(Set task)
Rewrite every record below, changing "Navigate to" to "Go to" and leaving everything else as it is. Leave the pictures out.

:: Input records

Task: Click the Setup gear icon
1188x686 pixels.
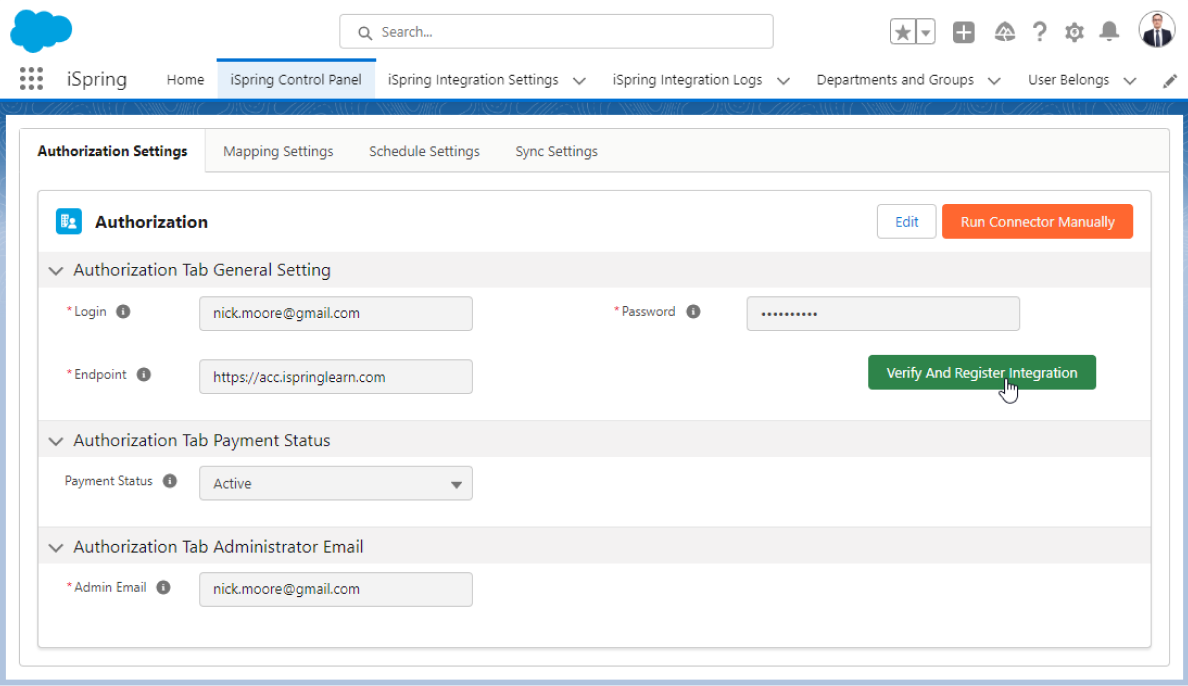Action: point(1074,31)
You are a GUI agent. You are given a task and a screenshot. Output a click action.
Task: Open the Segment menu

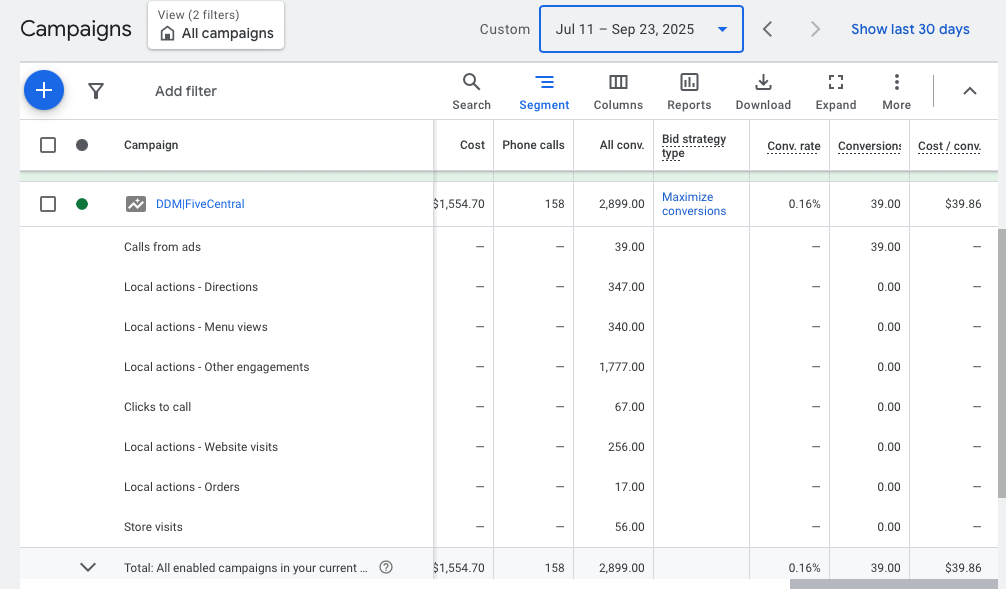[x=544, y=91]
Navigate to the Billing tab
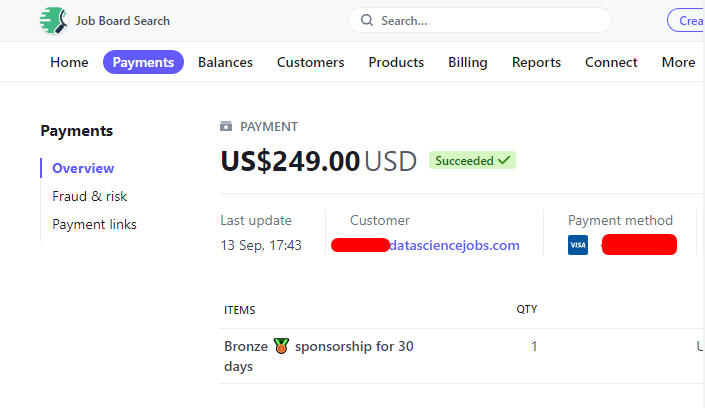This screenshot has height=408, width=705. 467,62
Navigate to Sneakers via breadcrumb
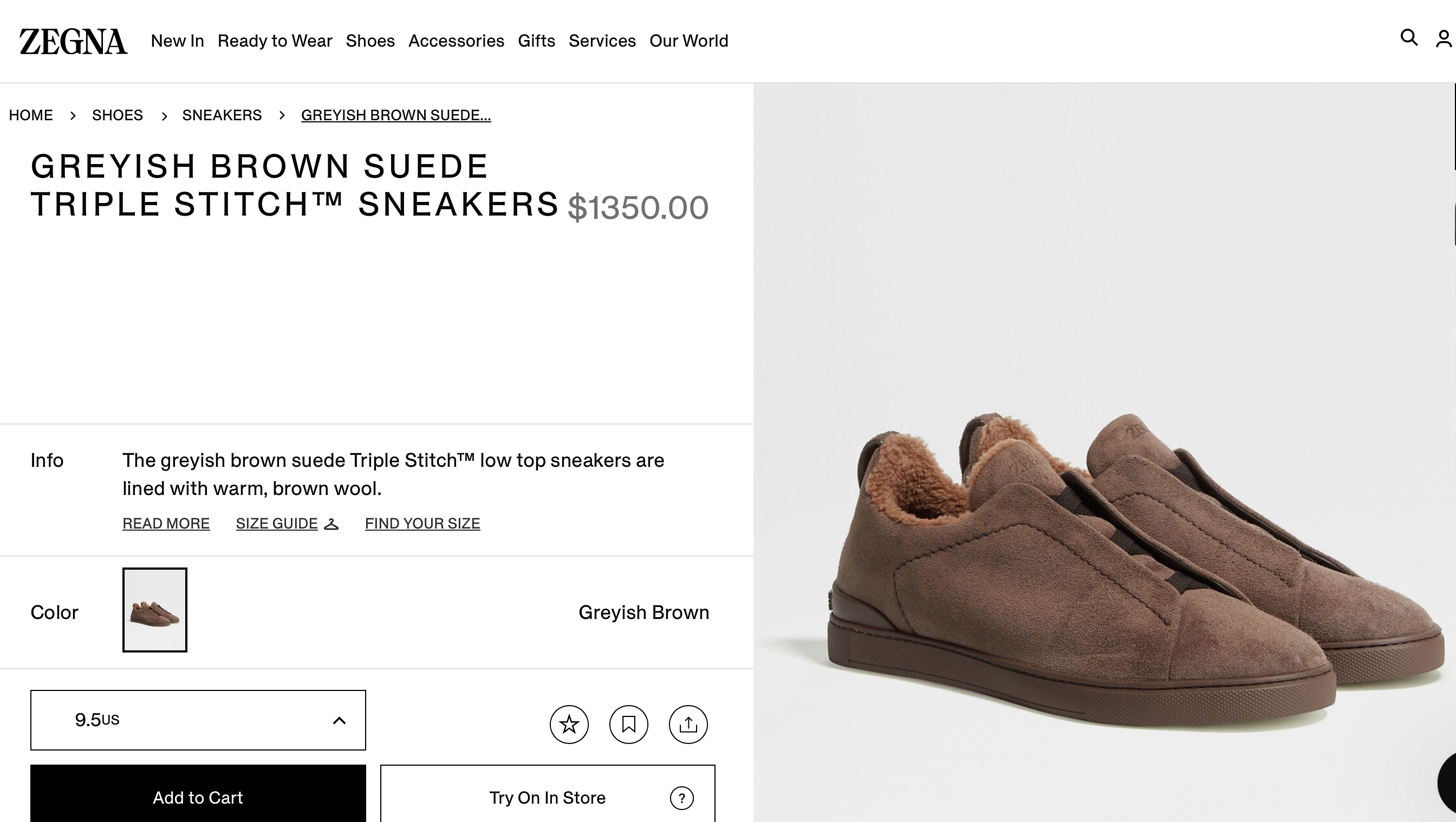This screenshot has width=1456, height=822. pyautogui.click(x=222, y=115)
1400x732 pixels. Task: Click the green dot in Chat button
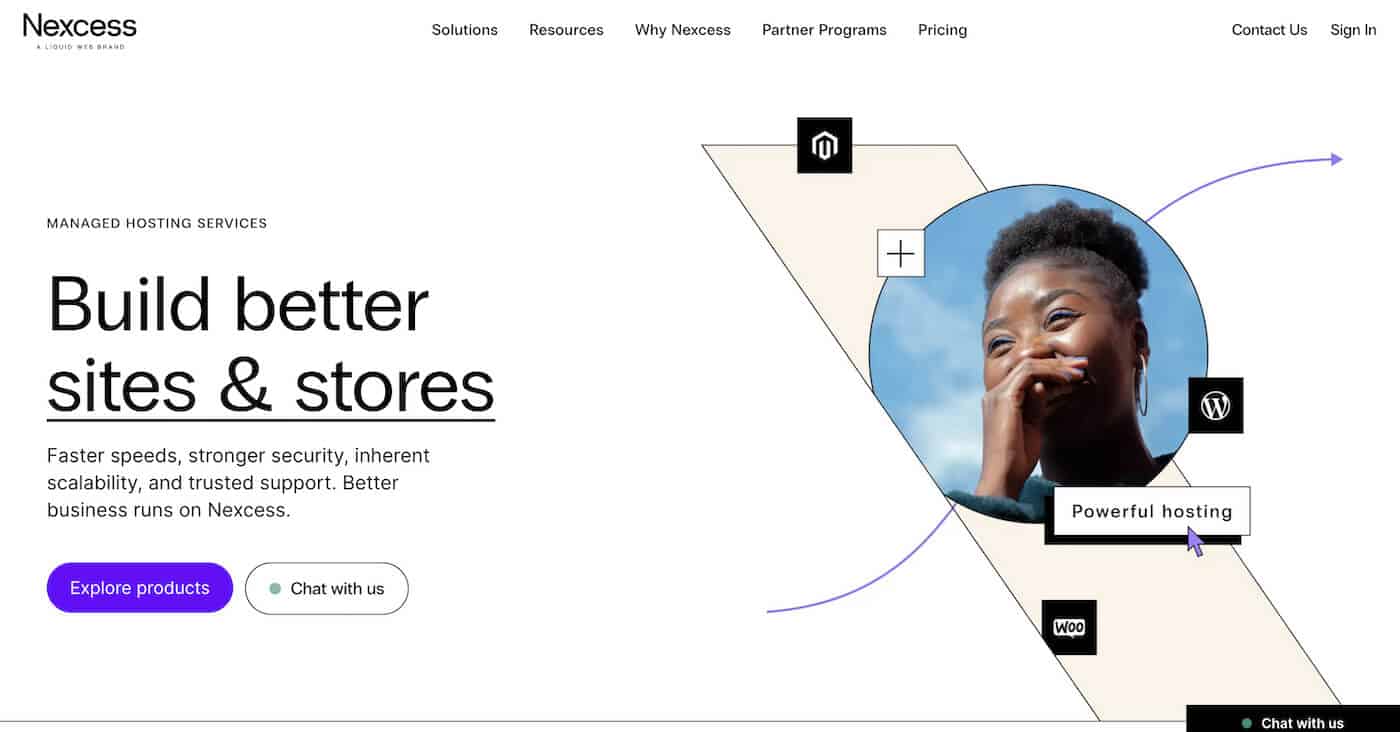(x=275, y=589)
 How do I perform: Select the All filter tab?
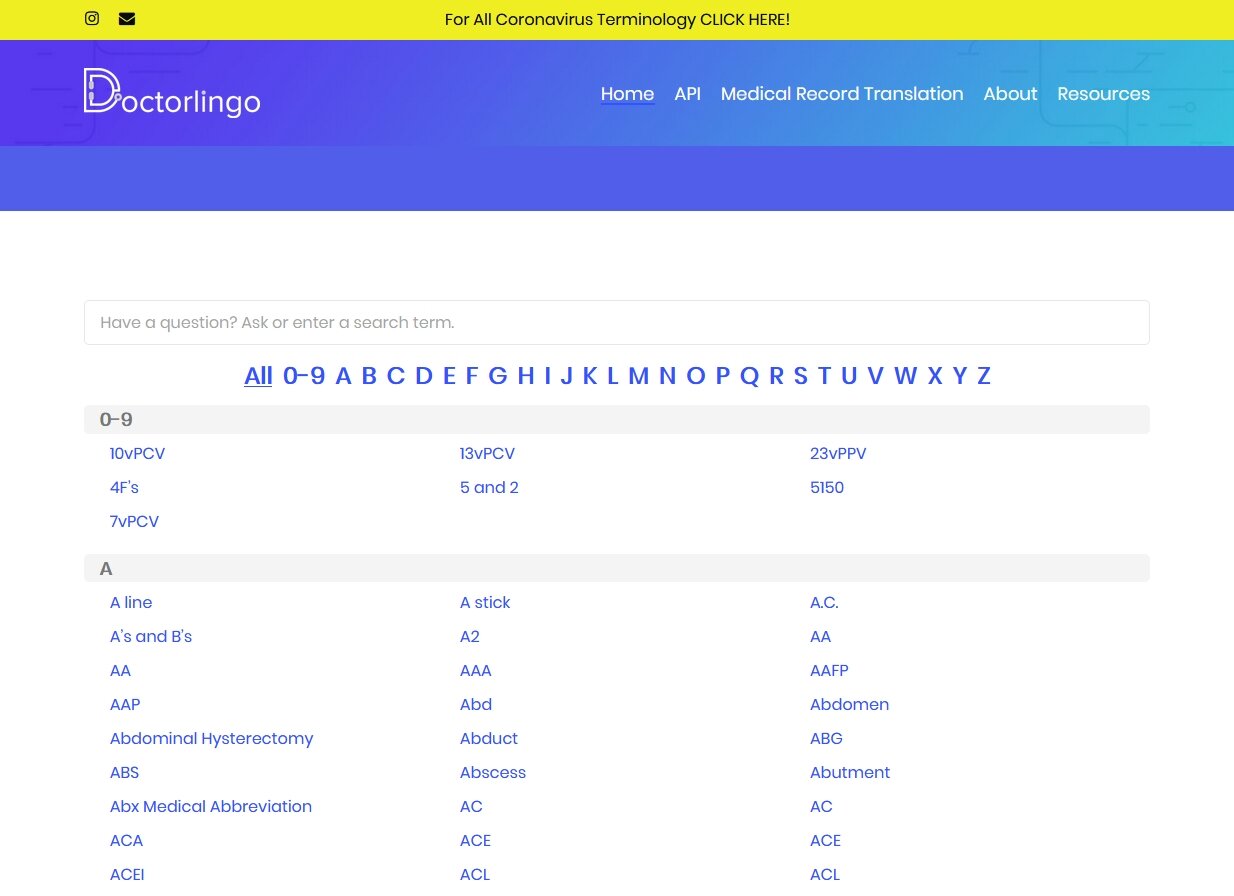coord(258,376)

::::

(Final result)
Task: Click the Setup gear icon
1188x686 pixels.
Action: point(1074,31)
You are a GUI agent. You are given a task and a screenshot. Output a click action.
Task: Open the Segment menu

[x=544, y=91]
Go to the Billing tab
This screenshot has height=408, width=705. 467,62
Go to Sneakers via breadcrumb
This screenshot has width=1456, height=822. pyautogui.click(x=222, y=115)
1400x732 pixels. Task: Click the green dot in Chat button
(x=275, y=589)
 How do I perform: Select the All filter tab?
coord(258,376)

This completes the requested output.